14, 15. (a) How were Christians viewed in the first century C.E., and what did the apostle Peter say about them? (b) How should we feel if we are mistreated for being Jehovah’s Witnesses?
14 Today, millions may claim to be Christians, “but they disown [God] by their works, because they are detestable and disobedient and not approved for good work of any sort.” (Titus 1:16) It is good for us to remember that in the first century, genuine Christians were hated by many—if not the majority—of their contemporaries. That is why the apostle Peter wrote: “If you are being reproached for the name of Christ, you are happy, because . . . the spirit of God . . . is resting upon you.”—1 Pet. 4:14.
15 Can those inspired words be applied to Jehovah’s Witnesses today? Yes, indeed, because we bear witness to Jesus’ kingship. Thus, being hated for bearing Jehovah’s name is the same as “being reproached for the name of [Jesus] Christ,” who said to his opposers: “I have come in the name of my Father, but you do not receive me.” (John 5:43) So the next time you experience opposition in your witnessing work, take courage. Such mistreatment is proof that you have God’s smile of approval and that his spirit “is resting upon you.”

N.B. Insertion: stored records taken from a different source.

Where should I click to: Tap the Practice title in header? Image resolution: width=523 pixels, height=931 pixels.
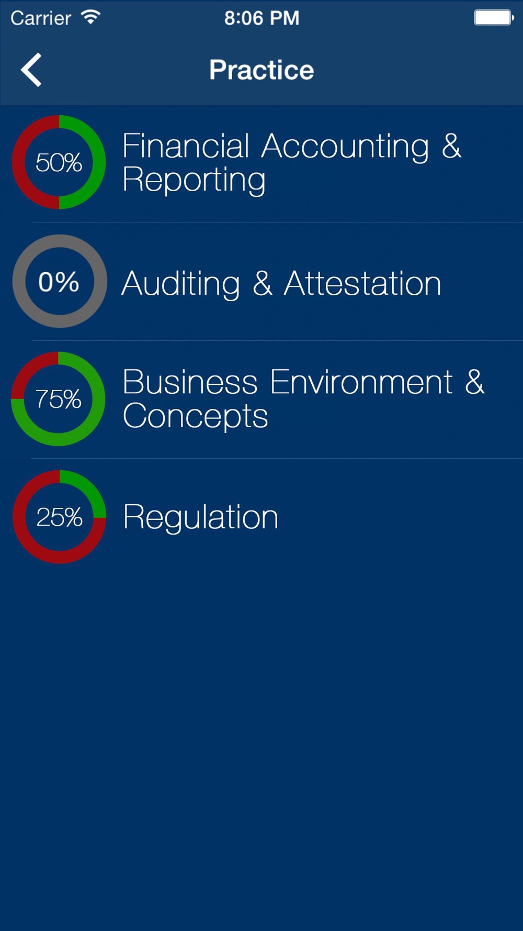point(262,70)
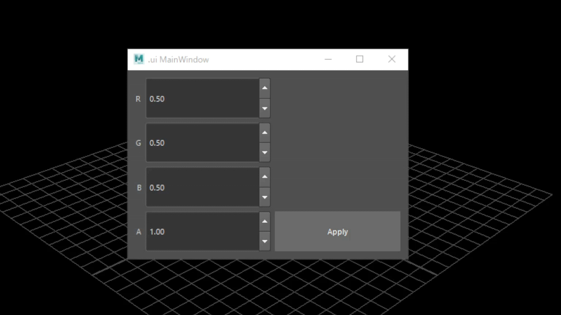The image size is (561, 315).
Task: Minimize the .ui MainWindow
Action: [x=328, y=59]
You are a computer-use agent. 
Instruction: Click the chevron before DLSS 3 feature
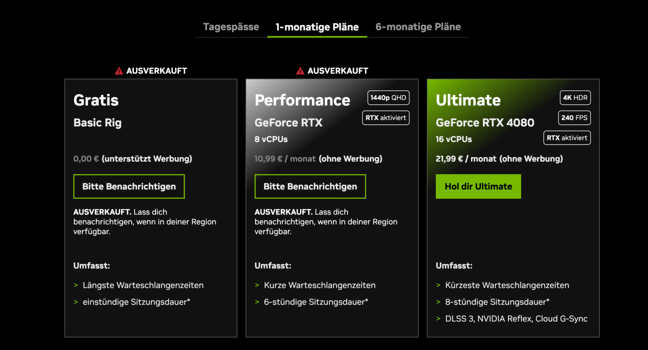438,319
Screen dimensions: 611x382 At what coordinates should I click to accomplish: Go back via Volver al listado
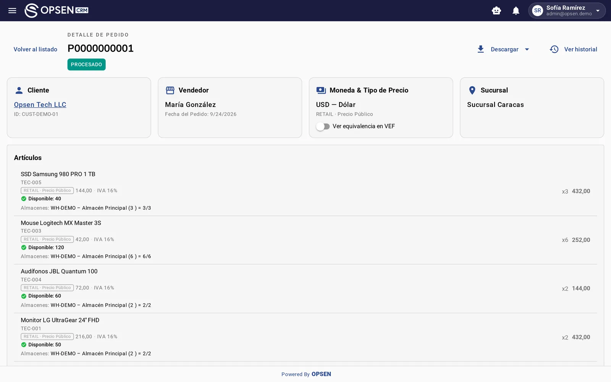click(36, 49)
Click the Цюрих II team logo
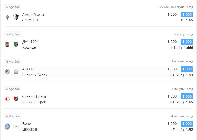The width and height of the screenshot is (197, 140). 16,126
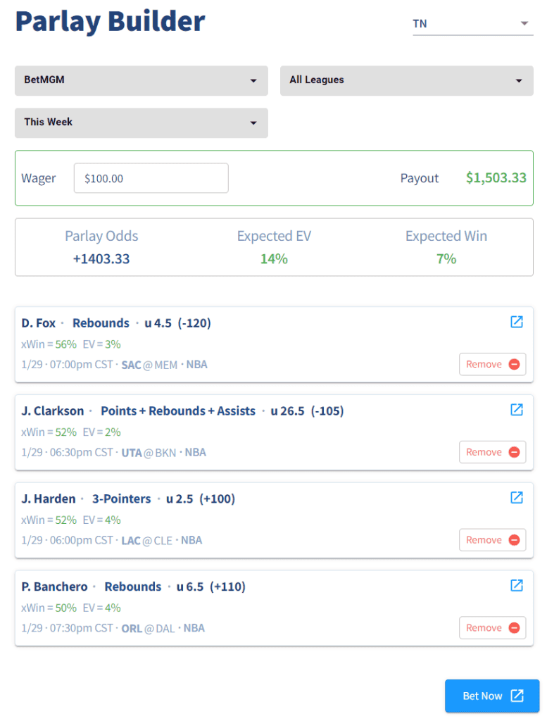The height and width of the screenshot is (721, 547).
Task: Expand the All Leagues dropdown
Action: point(406,80)
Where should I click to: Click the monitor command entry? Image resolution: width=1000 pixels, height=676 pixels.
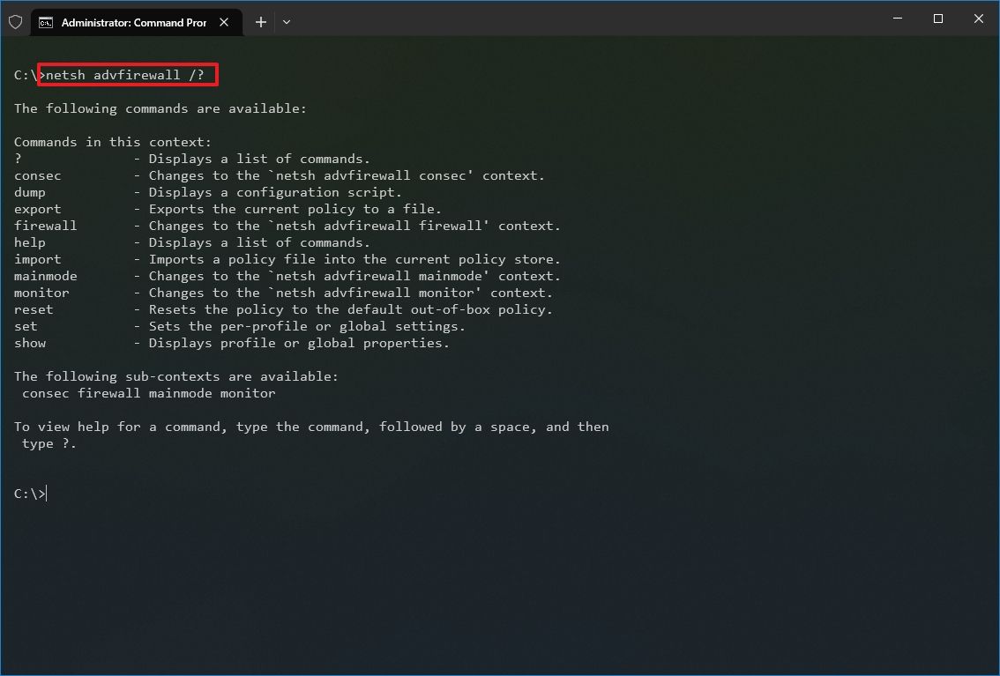pyautogui.click(x=41, y=293)
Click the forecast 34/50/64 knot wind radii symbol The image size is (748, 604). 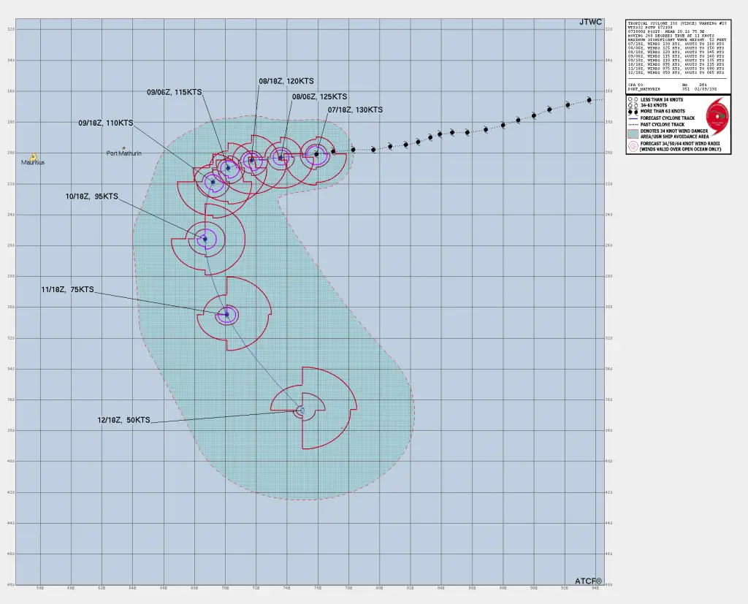click(633, 145)
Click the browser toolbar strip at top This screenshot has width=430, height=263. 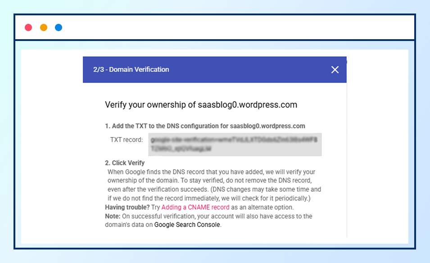click(x=215, y=27)
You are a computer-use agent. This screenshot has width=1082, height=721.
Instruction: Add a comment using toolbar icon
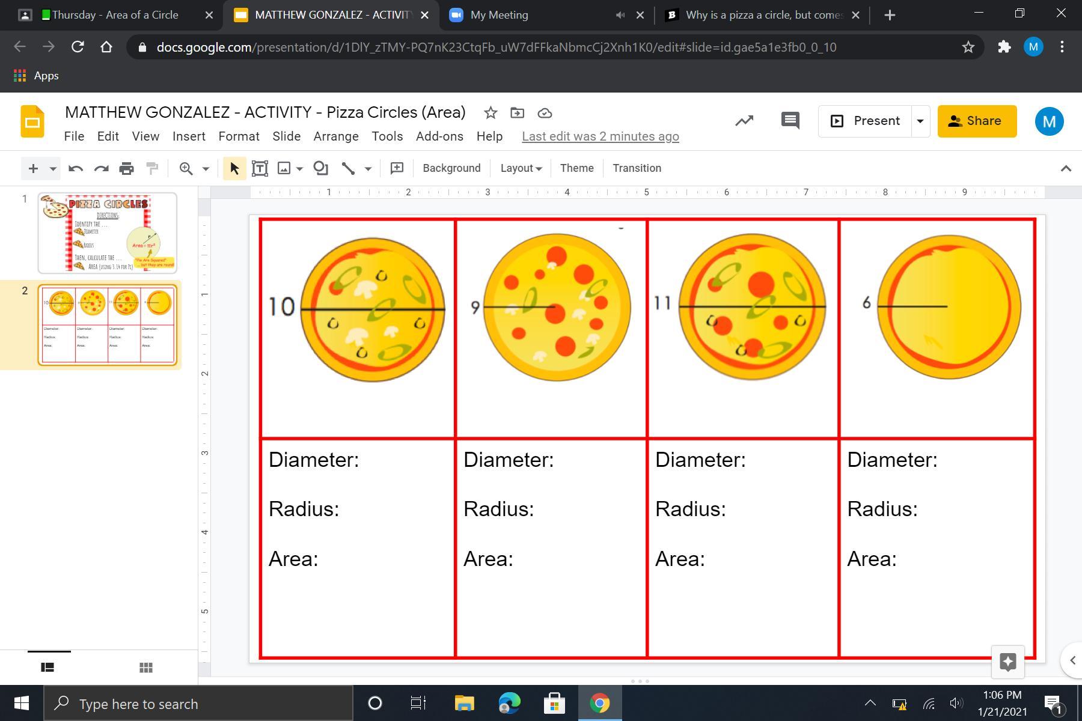pyautogui.click(x=397, y=169)
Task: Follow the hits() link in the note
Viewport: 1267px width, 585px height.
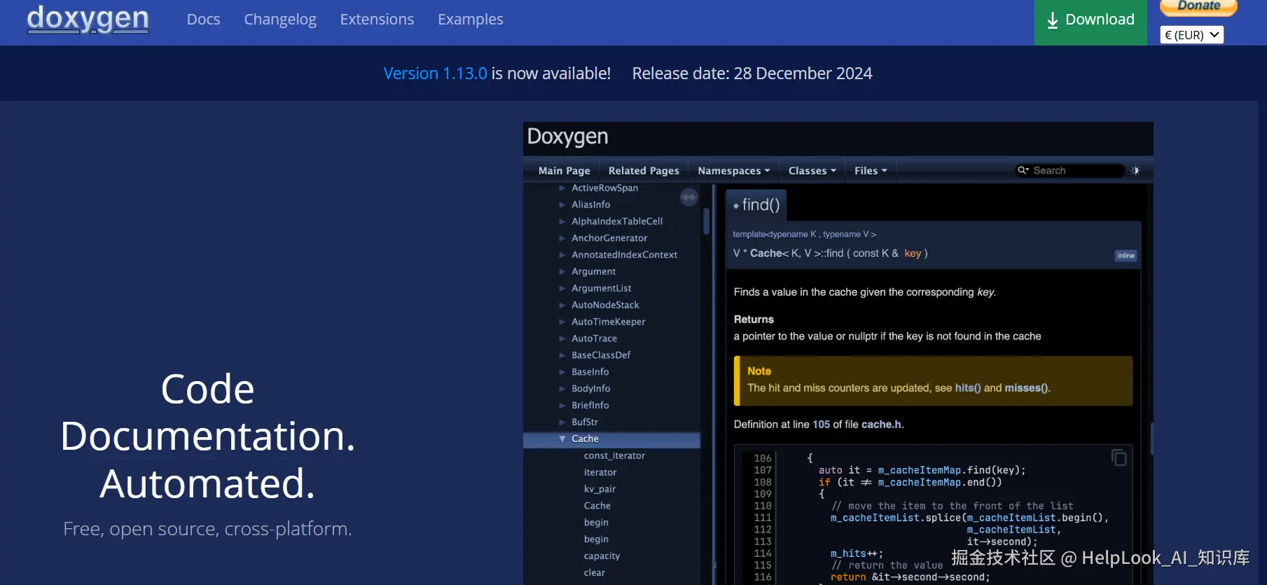Action: pyautogui.click(x=967, y=388)
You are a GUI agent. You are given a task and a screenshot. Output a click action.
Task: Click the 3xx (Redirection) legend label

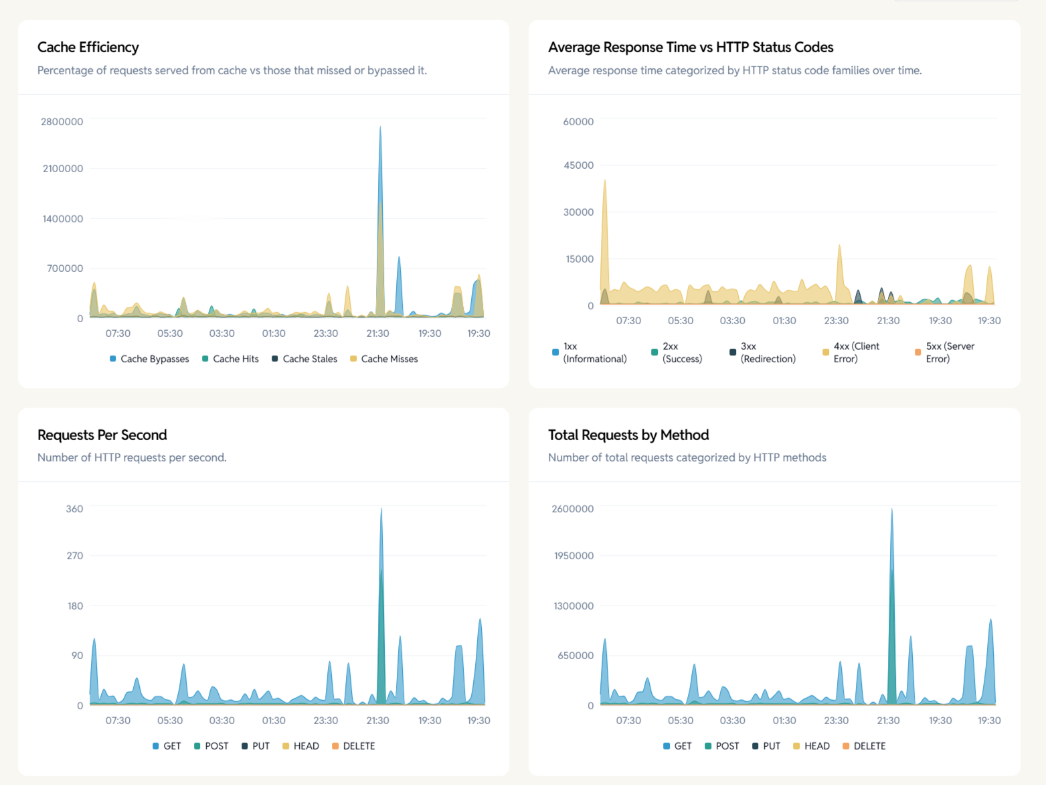pyautogui.click(x=768, y=352)
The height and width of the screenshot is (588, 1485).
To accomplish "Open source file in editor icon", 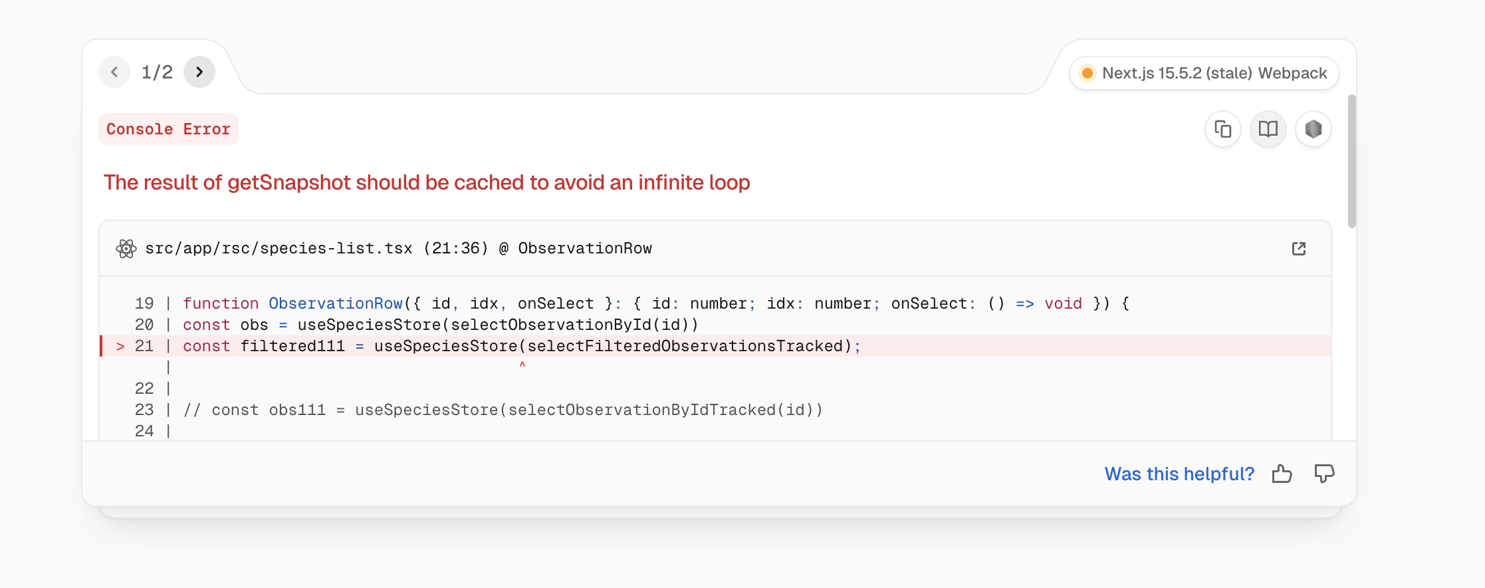I will pos(1299,249).
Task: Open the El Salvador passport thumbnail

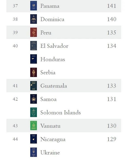Action: tap(34, 46)
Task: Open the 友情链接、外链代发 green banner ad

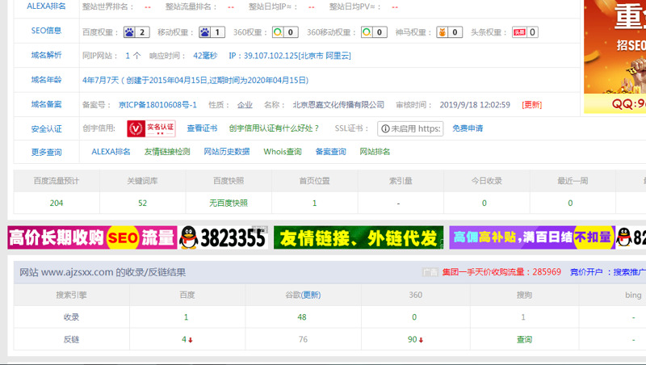Action: [x=359, y=237]
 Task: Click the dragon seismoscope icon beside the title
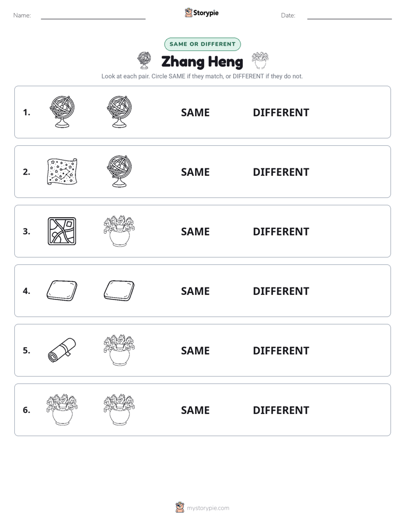pos(260,60)
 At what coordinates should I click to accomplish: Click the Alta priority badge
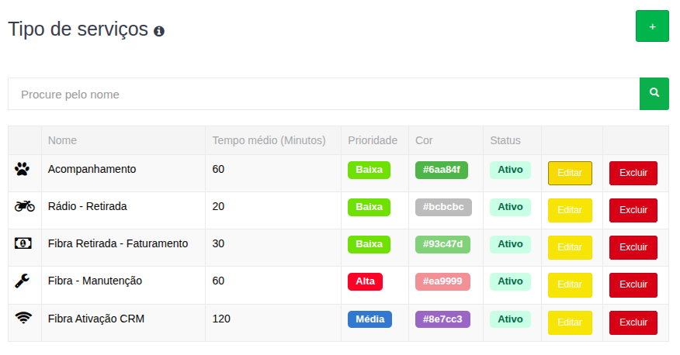click(x=365, y=281)
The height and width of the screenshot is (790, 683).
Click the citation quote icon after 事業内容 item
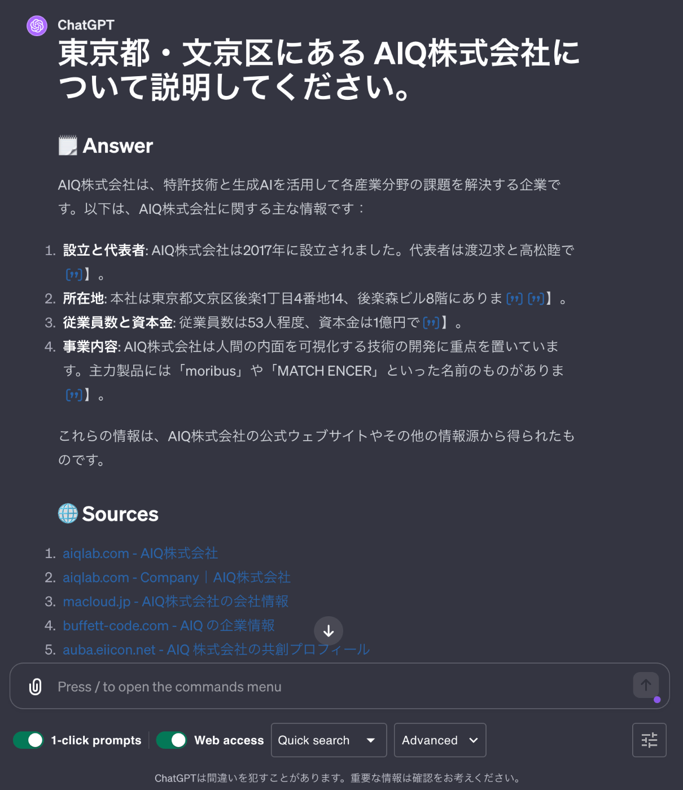tap(74, 395)
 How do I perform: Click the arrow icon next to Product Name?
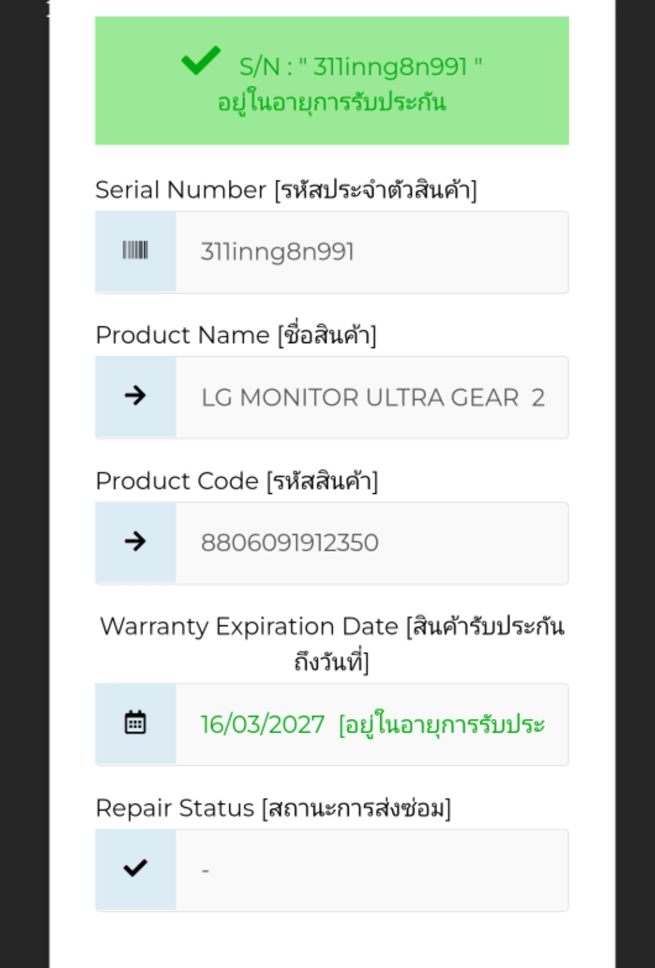click(135, 395)
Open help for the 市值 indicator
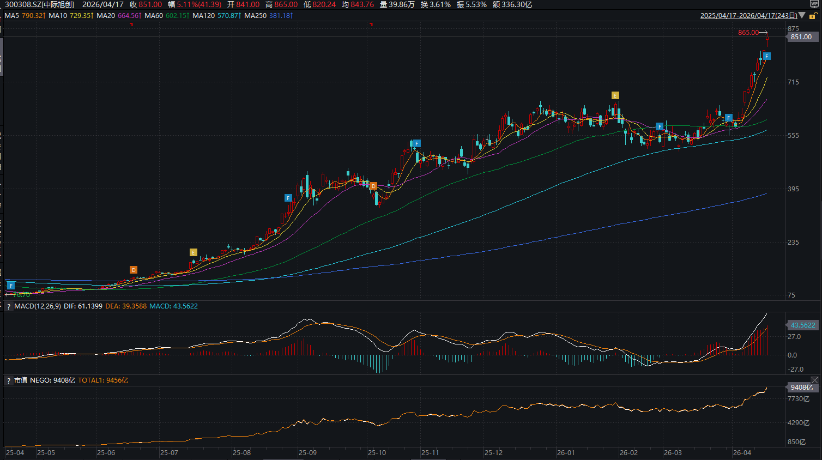The image size is (822, 460). tap(9, 381)
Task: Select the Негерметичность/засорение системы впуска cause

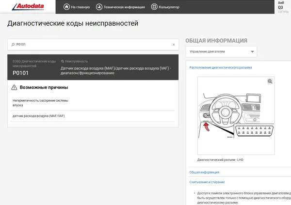Action: (40, 103)
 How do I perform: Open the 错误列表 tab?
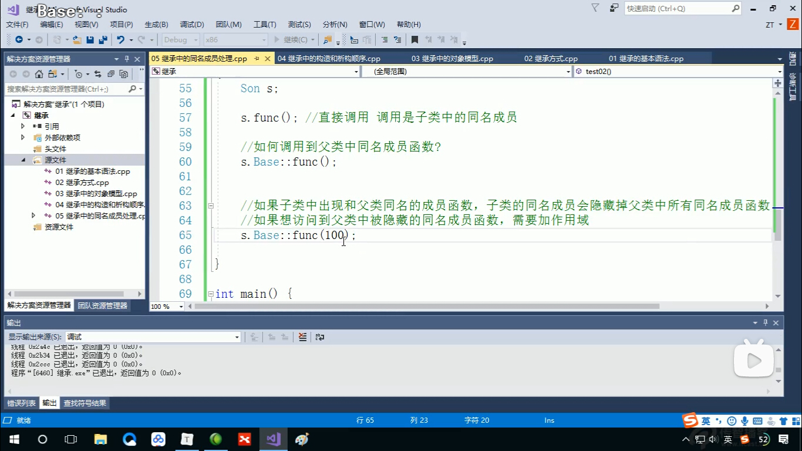click(x=21, y=403)
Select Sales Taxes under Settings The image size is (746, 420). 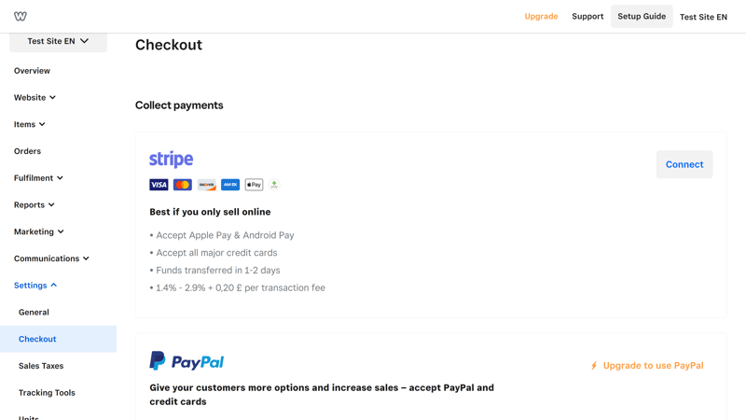(41, 366)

16, 17. (a) What do Jehovah’s people experience in many parts of the world? (b) What is your determination?
16 At the same time, remember that fine increases are being enjoyed in many parts of the world. Even in well-worked territories, we still find people who are willing to listen and with whom we can share our wonderful message of salvation. May we be diligent to call back on interested ones and, if possible, conduct Bible studies with them, helping them to progress toward dedication and baptism. Likely, you feel as does Sarie in South Africa, who has been active in the witnessing work for more than 60 years. She says, “I am deeply thankful that through Jesus’ ransom sacrifice, I can enjoy a good relationship with Jehovah, the Sovereign of the universe, and I am happy that I can make known his glorious name.” She and her husband, Martinus, have helped many, including their three children, to become worshippers of Jehovah. “No other activity,” adds Sarie, “brings greater satisfaction, and by means of his holy spirit, Jehovah gives all of us the needed power to continue with this lifesaving work.”
17 Whether we are baptized Christians or we are working toward that goal, we have every reason to be thankful for the privilege of associating with the worldwide congregation of Jehovah’s Witnesses. Therefore, continue to bear thorough witness while you strive to keep yourself clean from Satan’s unholy world. By doing so, you will bring honor to our loving heavenly Father, whose glorious name we are privileged to bear.